Papi Edu decidió subir conmigo al mirador, mientras tito Joan nos esperaba en el patio del castillo. Para llegar seguimos el "67 steps walk". Aunque no había que pisar exactamente los antiguos 67 escalones, sí había que subir bastantes, y yo los subí en un suspiro, mientras papi Edu subía detrás refunfuñando como un dragón cansado. Arriba nos esperaba una vista impresionante: el lago brillante, el castillo diminuto y las montañas extendiéndose hasta el horizonte. Si yo llevara capa, posaría como rey de Glenveagh.
A las cinco empezaron a cerrar y tocó deshacer el camino de vuelta. Una horita andando, más tranquila esta vez, hasta llegar de nuevo al coche. Luego nos quedó otra prueba: casi cien kilómetros de carreteras llenas de curvas. Yo iba mirando por la ventana, con la lengua fuera, como si estuviéramos en una montaña rusa, mientras papi Edu conducía concentrado y tito Joan hacía de DJ.
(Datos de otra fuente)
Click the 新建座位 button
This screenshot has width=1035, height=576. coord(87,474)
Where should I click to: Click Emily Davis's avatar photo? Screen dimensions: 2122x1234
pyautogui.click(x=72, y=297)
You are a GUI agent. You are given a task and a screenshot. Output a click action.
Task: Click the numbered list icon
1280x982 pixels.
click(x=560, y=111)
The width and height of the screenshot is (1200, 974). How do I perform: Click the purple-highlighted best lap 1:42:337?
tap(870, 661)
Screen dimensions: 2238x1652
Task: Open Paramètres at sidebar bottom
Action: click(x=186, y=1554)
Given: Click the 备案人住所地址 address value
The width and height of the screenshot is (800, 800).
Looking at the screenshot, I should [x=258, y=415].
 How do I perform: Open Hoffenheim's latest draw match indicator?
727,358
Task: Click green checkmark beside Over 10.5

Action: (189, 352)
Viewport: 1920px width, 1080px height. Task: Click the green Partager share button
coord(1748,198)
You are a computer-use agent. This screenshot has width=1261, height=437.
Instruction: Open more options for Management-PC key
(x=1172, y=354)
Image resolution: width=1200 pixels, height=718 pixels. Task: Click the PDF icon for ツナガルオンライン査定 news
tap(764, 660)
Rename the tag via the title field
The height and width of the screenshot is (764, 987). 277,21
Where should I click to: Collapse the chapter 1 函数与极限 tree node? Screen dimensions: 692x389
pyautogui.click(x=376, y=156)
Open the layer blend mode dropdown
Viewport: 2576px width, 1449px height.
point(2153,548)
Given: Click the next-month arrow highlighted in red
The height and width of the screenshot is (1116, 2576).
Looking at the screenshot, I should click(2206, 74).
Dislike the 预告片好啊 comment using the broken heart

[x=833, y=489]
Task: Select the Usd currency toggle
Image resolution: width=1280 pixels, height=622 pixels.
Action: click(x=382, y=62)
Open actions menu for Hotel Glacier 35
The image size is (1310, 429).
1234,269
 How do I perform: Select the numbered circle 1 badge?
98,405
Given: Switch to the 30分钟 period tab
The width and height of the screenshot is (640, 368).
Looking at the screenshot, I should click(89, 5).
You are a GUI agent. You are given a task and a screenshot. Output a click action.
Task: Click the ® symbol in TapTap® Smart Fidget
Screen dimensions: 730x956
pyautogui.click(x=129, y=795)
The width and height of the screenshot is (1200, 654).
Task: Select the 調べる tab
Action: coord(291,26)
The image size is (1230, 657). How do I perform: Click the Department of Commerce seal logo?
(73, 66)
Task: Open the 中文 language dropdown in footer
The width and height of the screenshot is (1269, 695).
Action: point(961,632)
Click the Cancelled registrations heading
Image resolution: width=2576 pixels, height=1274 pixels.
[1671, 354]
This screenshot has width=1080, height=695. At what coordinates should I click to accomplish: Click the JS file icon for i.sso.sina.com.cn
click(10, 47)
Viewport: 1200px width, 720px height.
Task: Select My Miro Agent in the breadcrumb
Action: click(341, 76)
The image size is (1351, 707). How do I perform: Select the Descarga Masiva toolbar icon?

Ahora estamos en un área de picnic cerca de Dunkineely, justo en la costa. Es un rincón precioso, con vistas al mar, césped fresco y una calma que invita a tumbarse sin pensar en nada. Papi Edu dice que es de los mejores sitios de Irlanda hasta ahora. Yo estoy de acuerdo: sin ruidos, sin extraños y con brisa marina. Para mí, es como encontrar el spa perruno definitivo.
Y así cerramos el día: entre castillos, escalones, paisajes infinitos y un descanso de lujo frente al mar.